In the part that opens with the line containing "1568x723 pixels." and closes with the line containing "tap(574, 336)", switch "sidebar" to "side panel" and write those lines out again with nothing else changed. Leave the pictures out.
** Start DATA **
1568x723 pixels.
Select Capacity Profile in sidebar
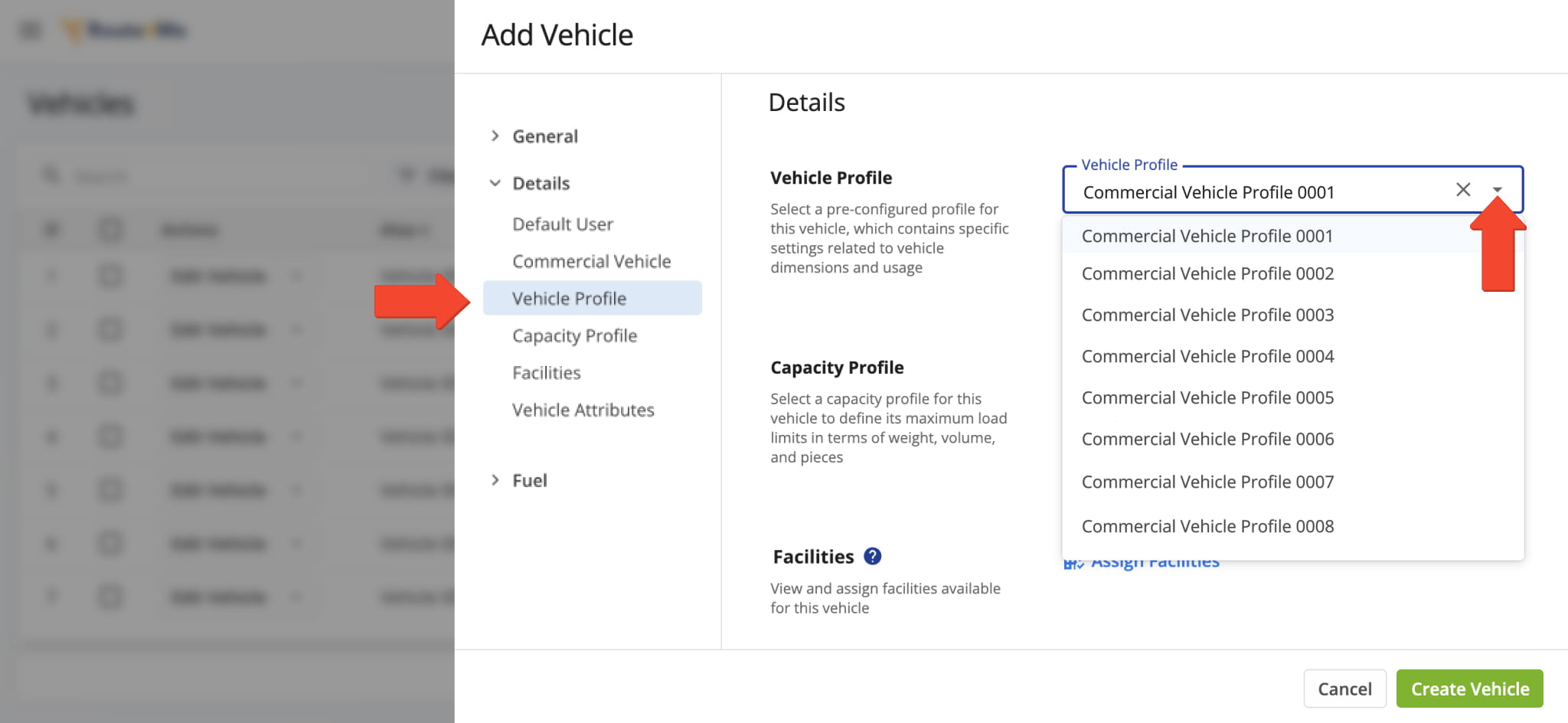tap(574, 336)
** End DATA **
** Start DATA **
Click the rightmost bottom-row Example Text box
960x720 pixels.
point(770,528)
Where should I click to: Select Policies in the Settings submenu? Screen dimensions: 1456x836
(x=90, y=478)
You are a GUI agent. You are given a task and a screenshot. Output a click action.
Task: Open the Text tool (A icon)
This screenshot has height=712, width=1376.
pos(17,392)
** End DATA **
§ **TASK SOLUTION**:
1568x723 pixels.
Select Capacity Profile in side panel
tap(574, 336)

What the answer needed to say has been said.